# Task brief
Produce exactly the lines from the one holding "The width and" through the last line of the data below, with every picture left out.

※

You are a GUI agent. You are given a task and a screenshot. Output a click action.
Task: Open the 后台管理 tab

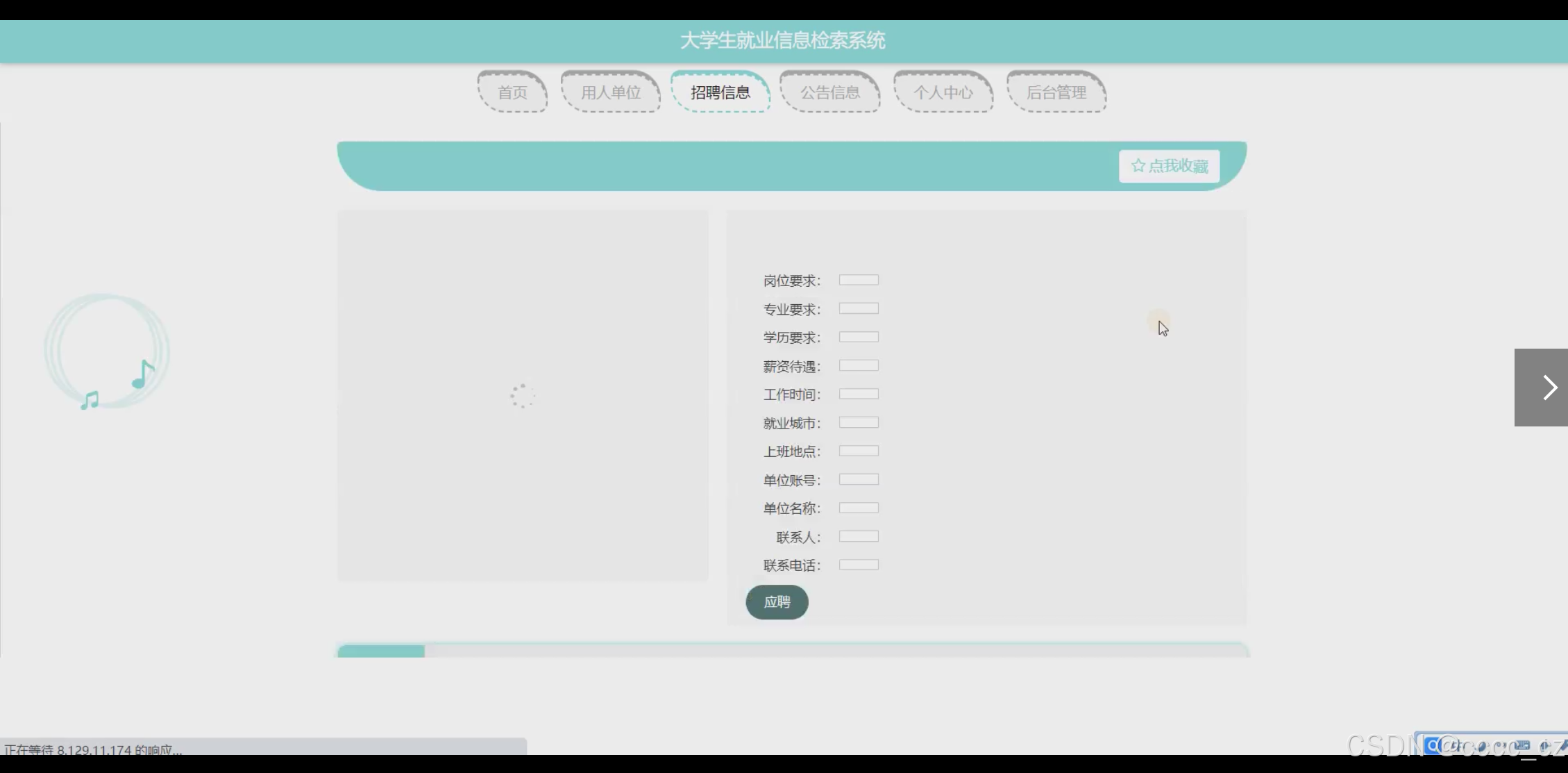[x=1056, y=92]
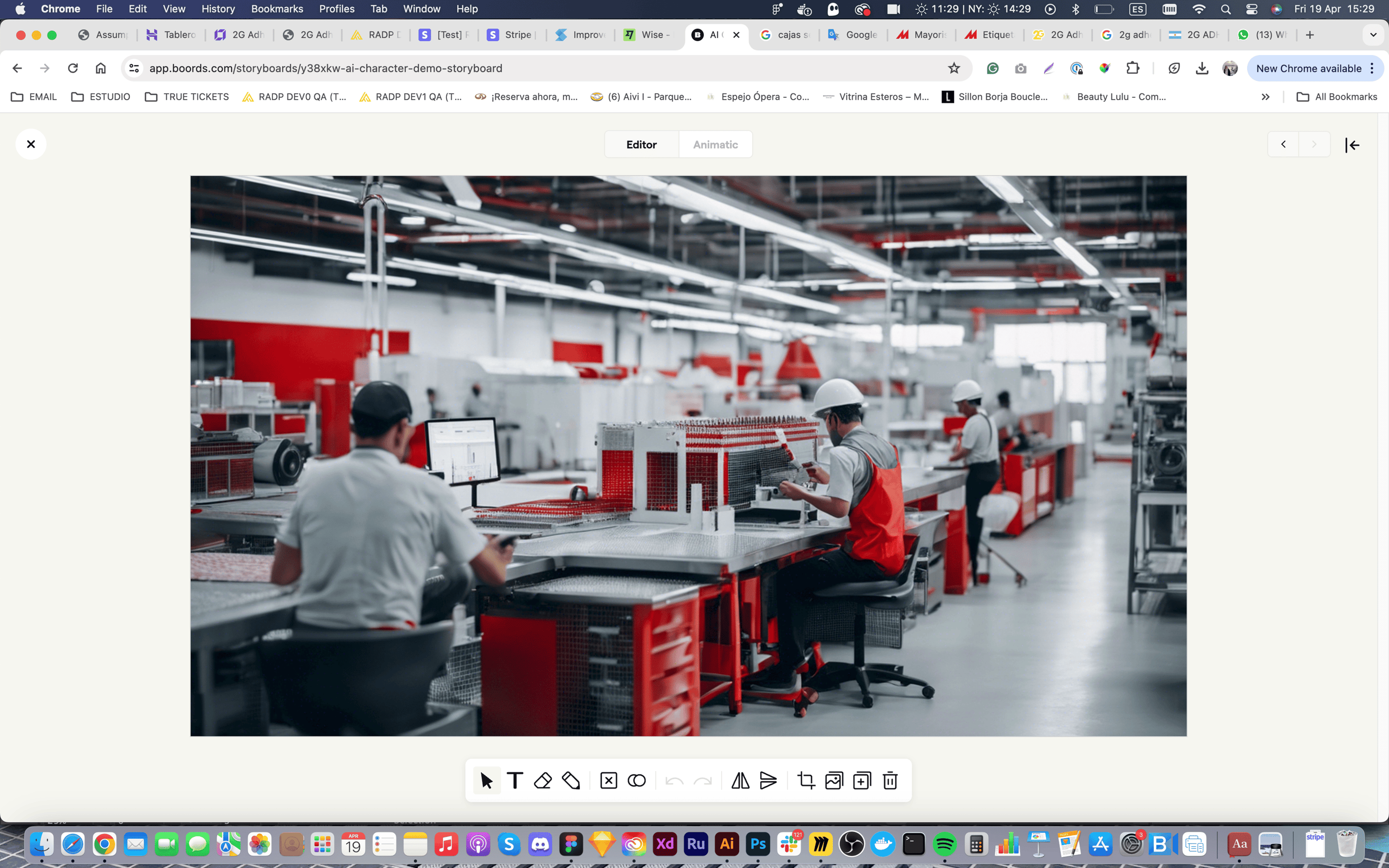Click the image library icon in toolbar

833,780
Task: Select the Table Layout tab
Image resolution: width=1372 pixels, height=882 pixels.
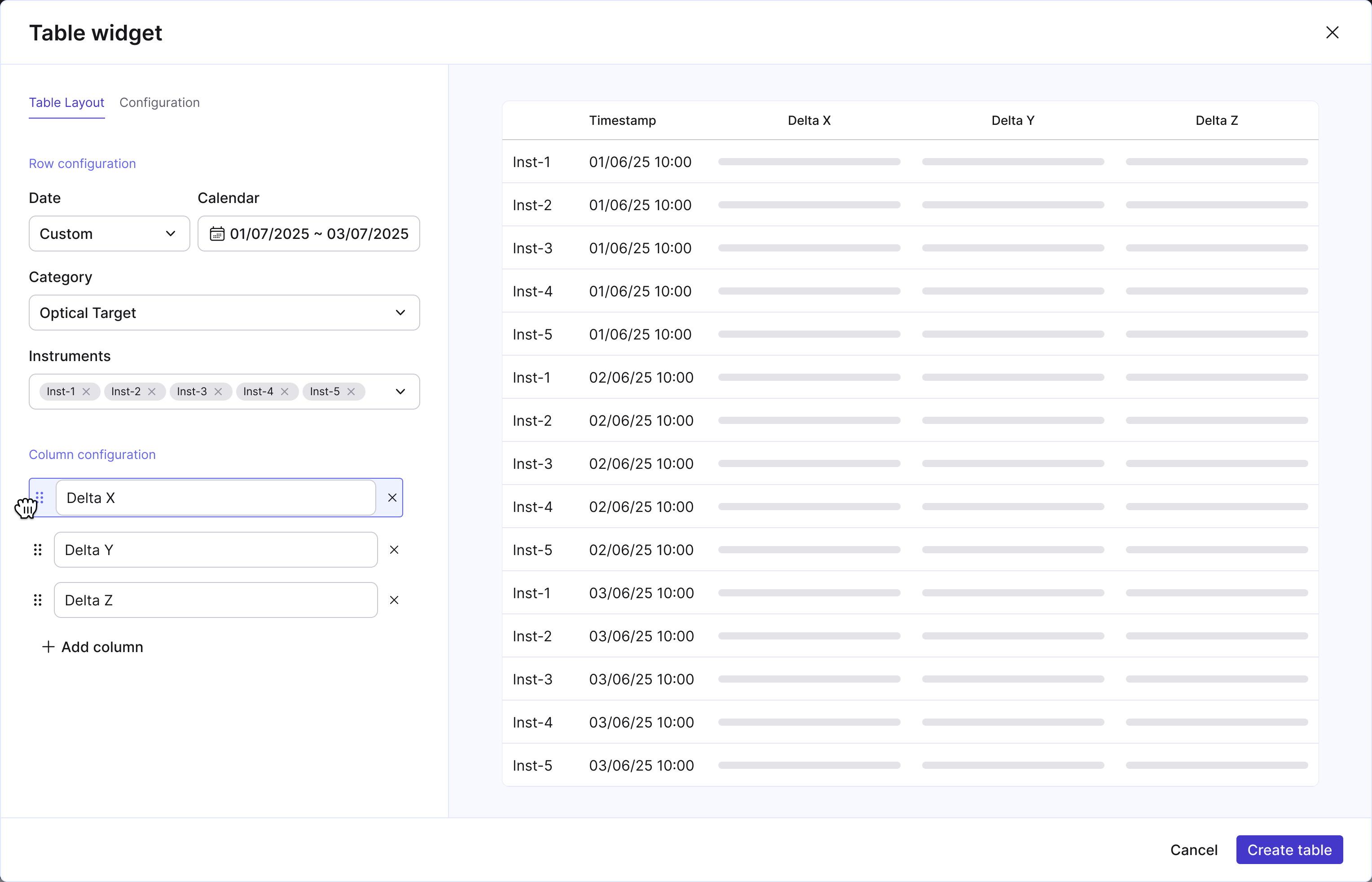Action: pyautogui.click(x=66, y=102)
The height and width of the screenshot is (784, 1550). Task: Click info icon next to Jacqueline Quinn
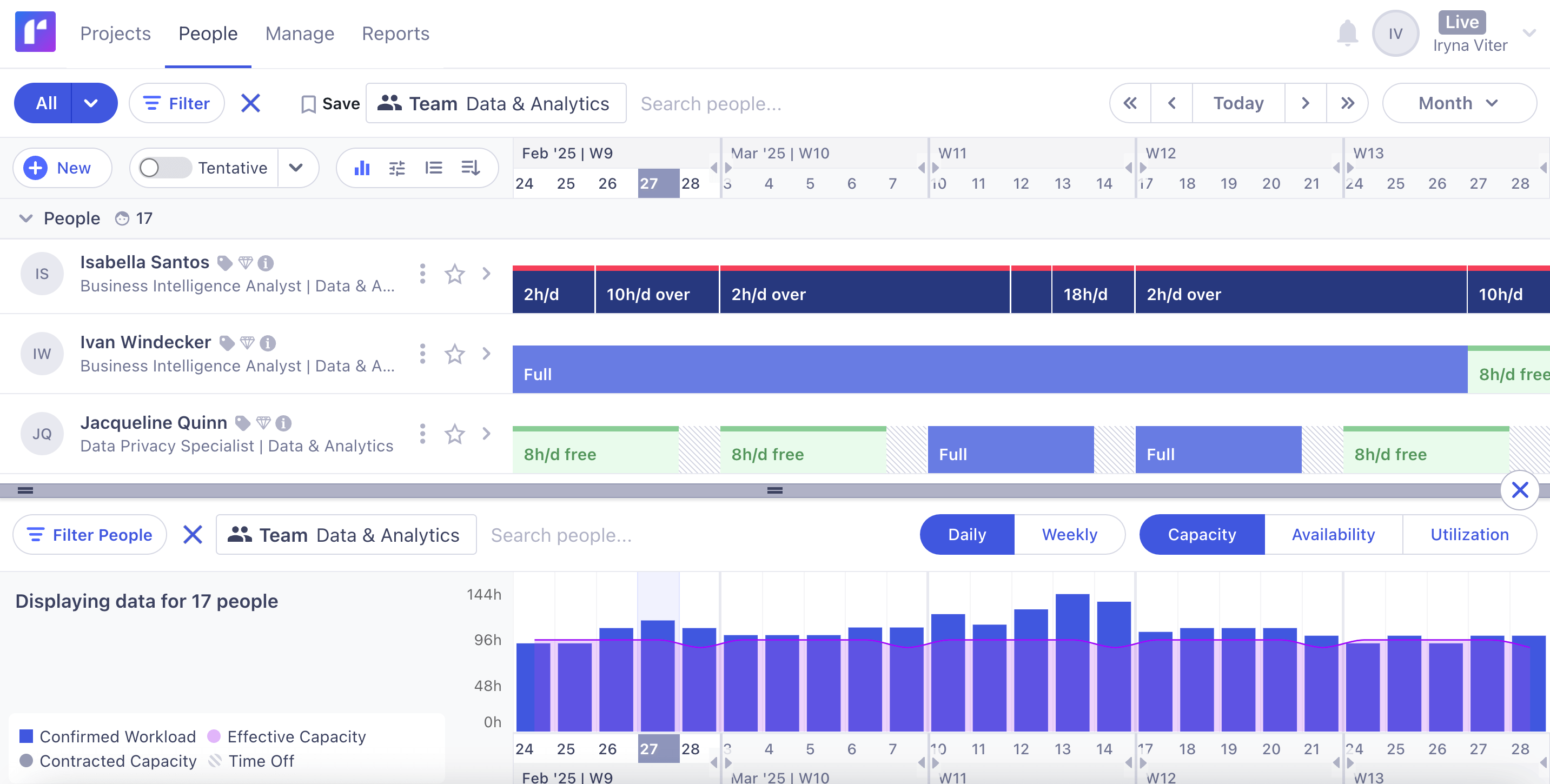283,423
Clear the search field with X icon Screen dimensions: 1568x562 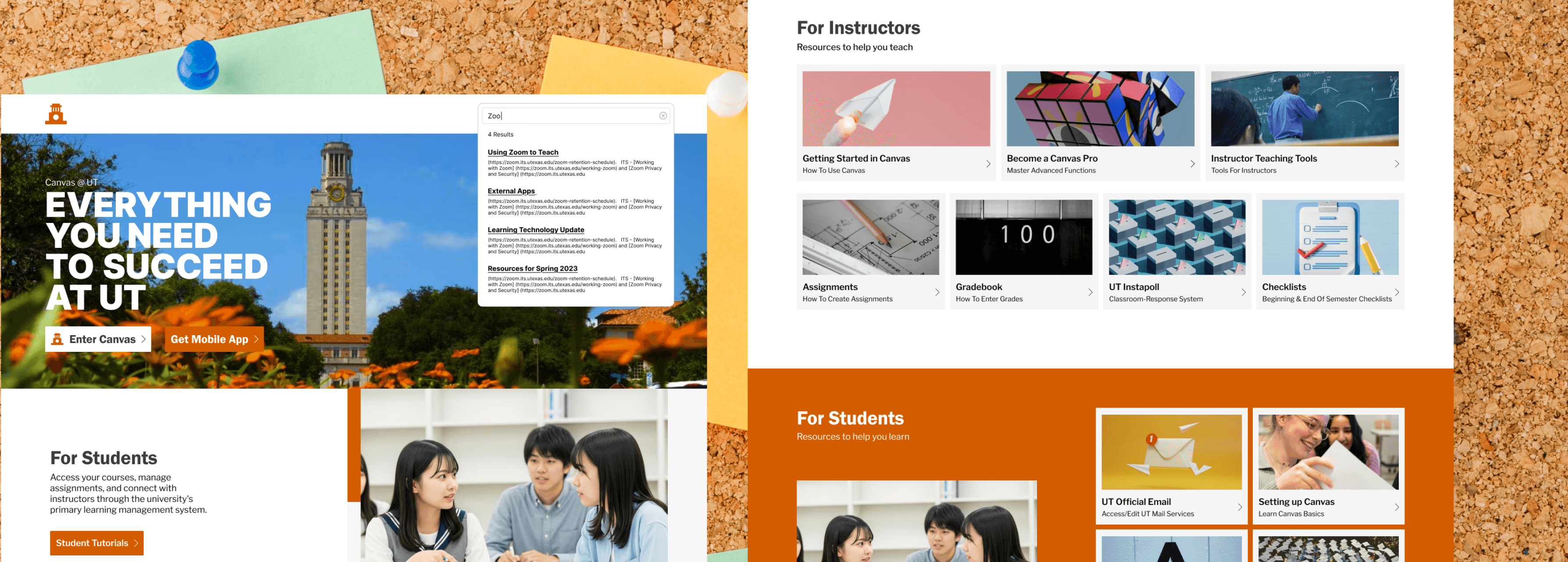tap(663, 116)
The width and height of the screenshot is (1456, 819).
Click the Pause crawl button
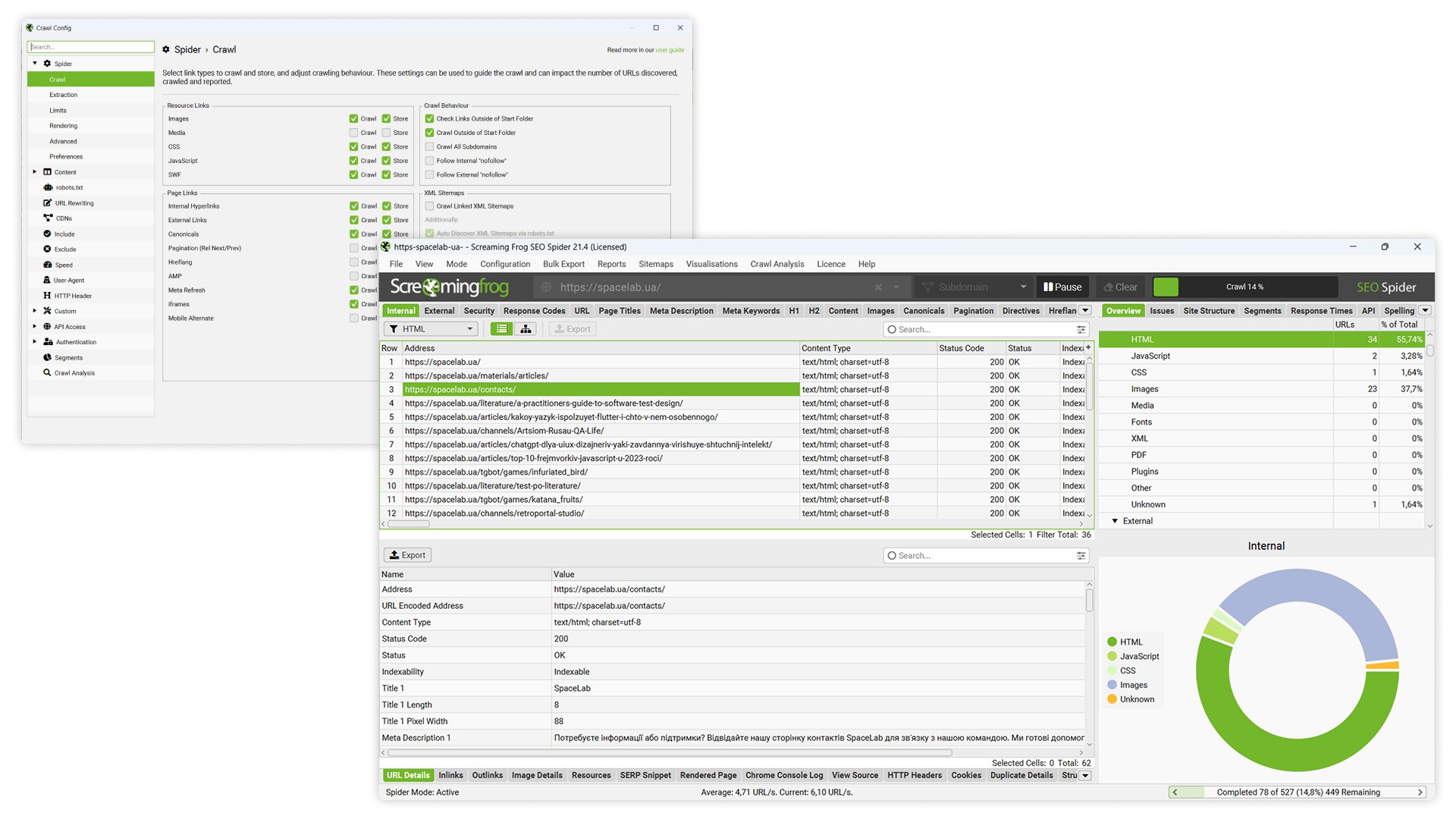pyautogui.click(x=1062, y=287)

※

# Exercise answer
The width and height of the screenshot is (1456, 819).
Click the Pause crawl button
pyautogui.click(x=1062, y=287)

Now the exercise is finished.